This is the official camo pattern of the National Wild Turkey Federation for a reason: Turkey hunters all over the country wear it to get close to late-season gobblers.

Pros

  • Splotches of bright green blend with late-season foliage
  • It’s printed on a wide variety of turkey hunting gear

Cons

  • Bright green doesn’t work well before spring pops

Product Description

When the woods are fully leafed out and radiate with the electric-green of late spring, this is the camo pattern you want to wear to tag your last gobbler of the season. You’ll notice it’s brighter and greener than any other pattern in our lineup. It blends perfectly with tall, new grass and young saplings that have burst with fresh leaves. The only downside is that this pattern is not ideal for earlier in the season. Because of this, it wouldn’t be my first choice for the camo pattern on my gun. But every turkey hunter should have a pair of pants and a hunting shirt in Mossy Oak Obsession. You’ll put them to good use in the late season. —A.R.

How to Choose Turkey Camo

When you choose the best camo for turkey hunting, you need to consider the habitat you’ll be hunting. If it’s early spring and the woods aren’t green yet, something drab and brown like Mossy Oak Bottomland is a good idea. If everything is awash in emerald, a good leafy suit might be the best option. Since foliage tends to change a lot quicker during spring, it’s a good idea to have a few options, so you can blend in naturally no matter the conditions. 

FAQs

Q: How much does camo for turkey hunting cost?

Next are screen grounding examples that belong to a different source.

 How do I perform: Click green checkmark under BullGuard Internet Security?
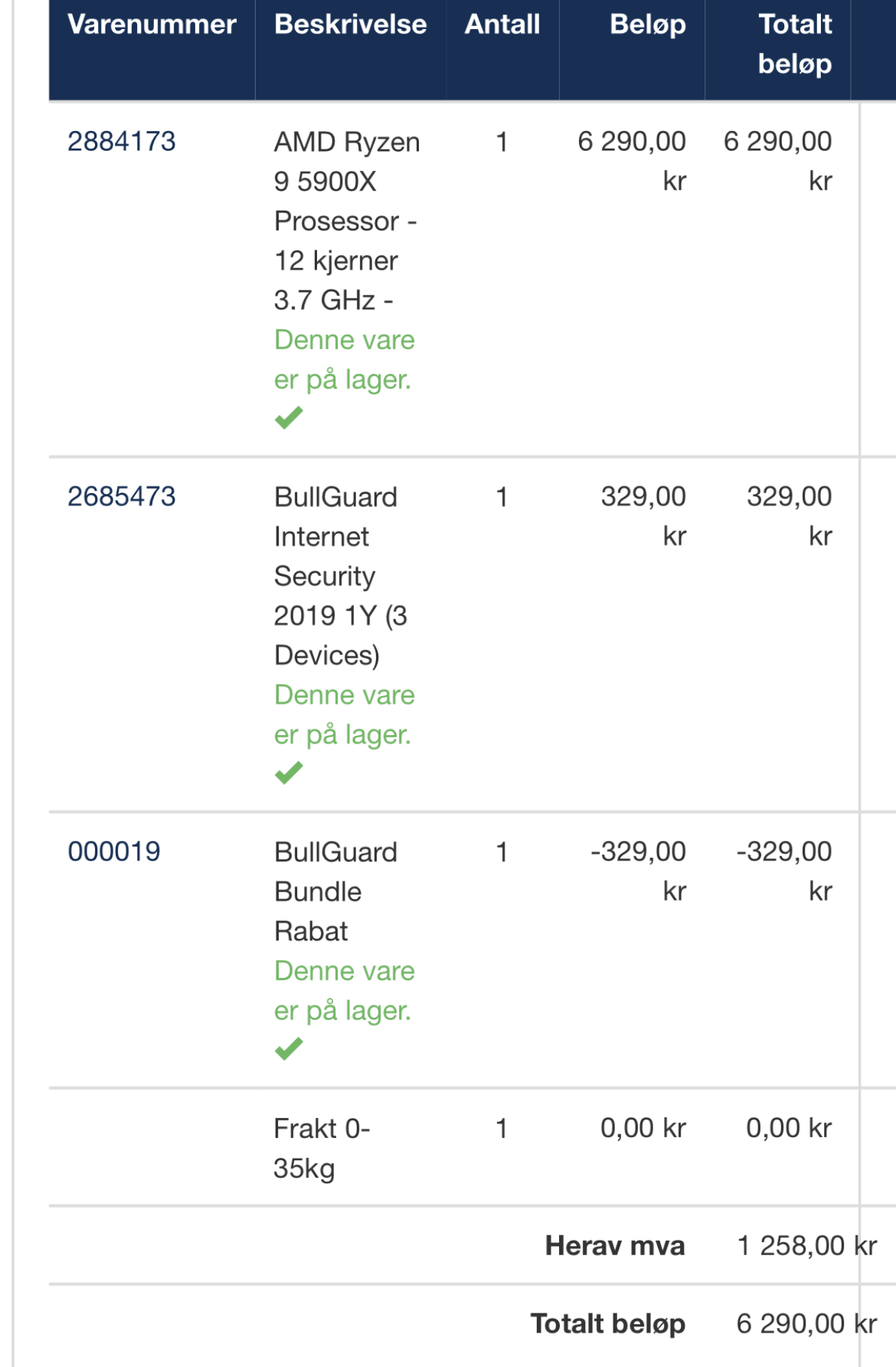[x=289, y=773]
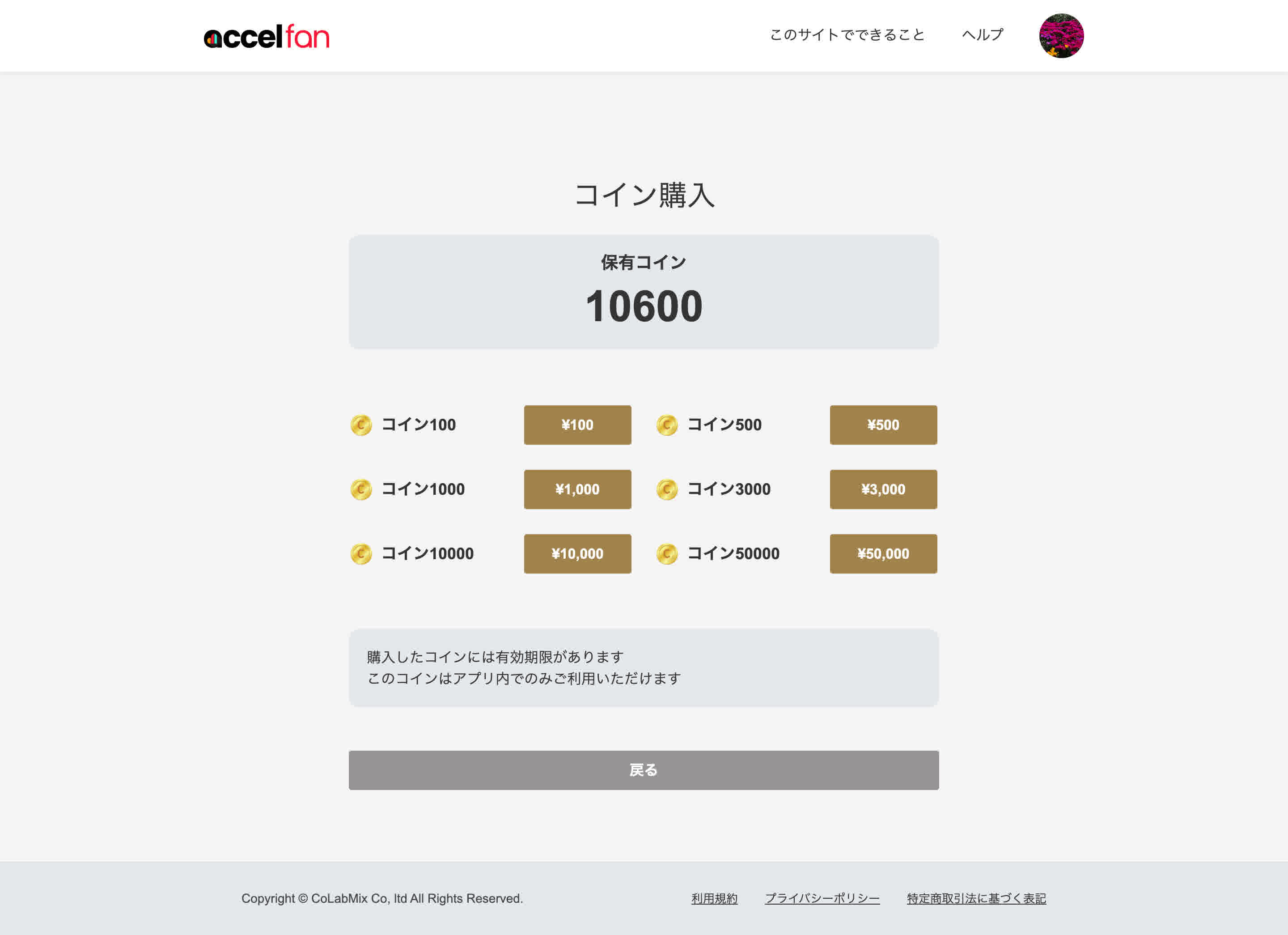The image size is (1288, 935).
Task: Buy コイン3000 using the ¥3,000 button
Action: coord(884,489)
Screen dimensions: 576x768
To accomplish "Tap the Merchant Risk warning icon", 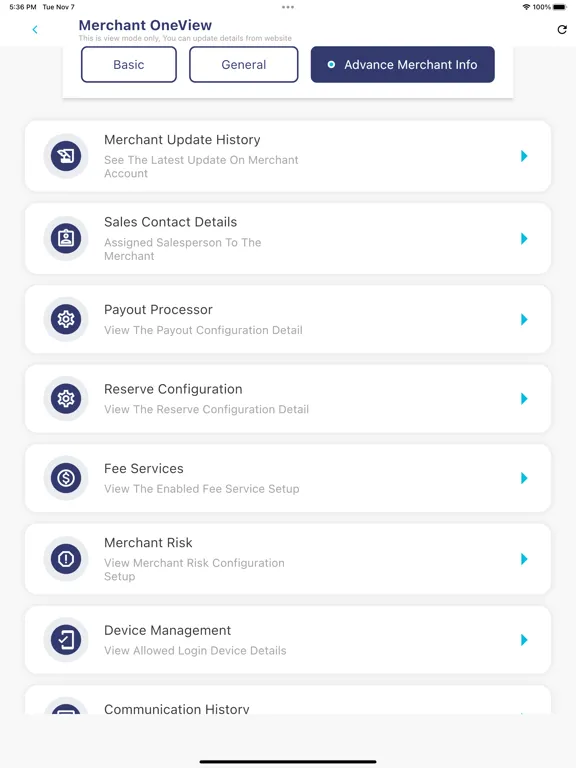I will pyautogui.click(x=66, y=558).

Camo for turkey hunting tends to be less expensive than other hunting pursuits, but you can expect to spend $125 or more for a shirt, pants, gloves, mask, and a hat if you want a matching and popular camouflage pattern.

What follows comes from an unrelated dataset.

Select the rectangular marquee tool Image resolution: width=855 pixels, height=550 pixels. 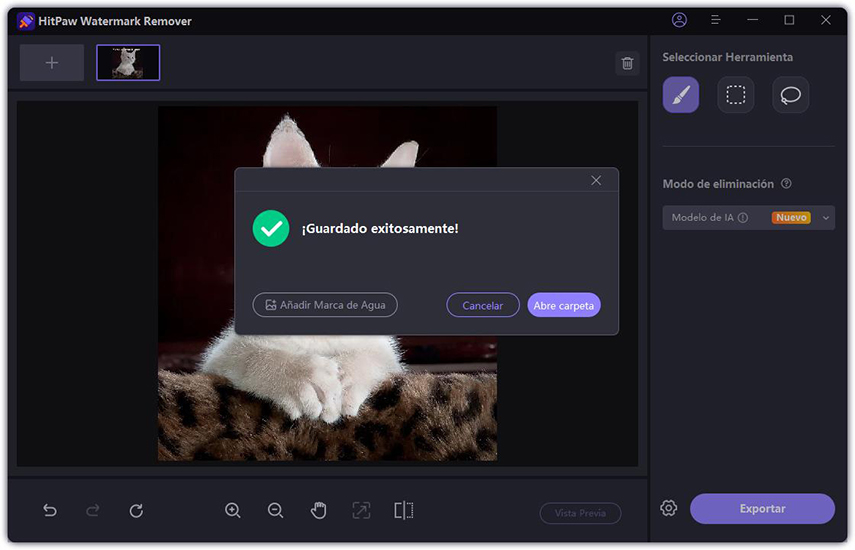[736, 95]
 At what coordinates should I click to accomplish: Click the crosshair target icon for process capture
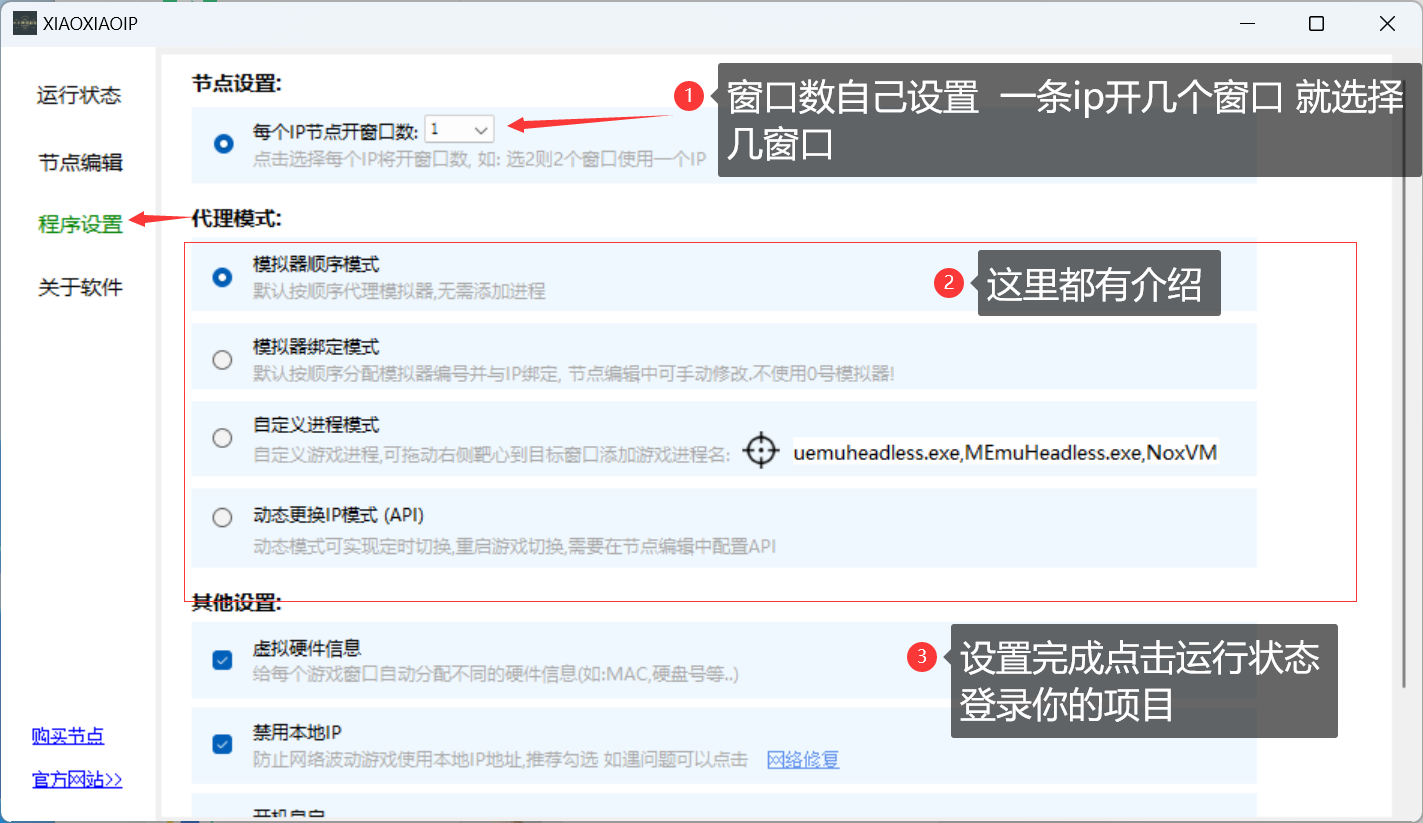(x=761, y=451)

Q: Is camo necessary for turkey hunting?

Camouflage isn’t necessary for turkey hunting. You can hunt and kill turkeys with a green plaid shirt, tan pants or jeans, a mask, and gloves. However, turkeys are extremely wary, so having a camo pattern that hides you exceptionally well only increases your chances of not getting busted. 

Q: What color should you not wear turkey hunting?

Avoid wearing white or red, which are colors of male turkeys’ heads while turkey hunting. Generally, it’s a good idea to avoid any bright colors or unnatural ones that might tip off a turkey. When in doubt, it’s best to wear colors that naturally occur in nature like greens, browns, grays, and other earth tones. 

Final Thoughts

Thanks to their wary nature, phenomenal eyesight, and hearing, turkeys are challenging critters to hunt. Make a squawk on a calling sequence and they’ll notice it. They can pick up movement at long distances and spook at the drop of a hat. Even though long-range ammo and optics have helped hunters knock down birds that hang up at long distances, there are situations when turkeys end up in your lap before you know it. That’s why it’s critical to have the best camo for turkey hunting. Once you decide what camo works best for where you hunt, make sure you’re covered from head to toe. Then, just sit still until he’s strutting down your gun barrel.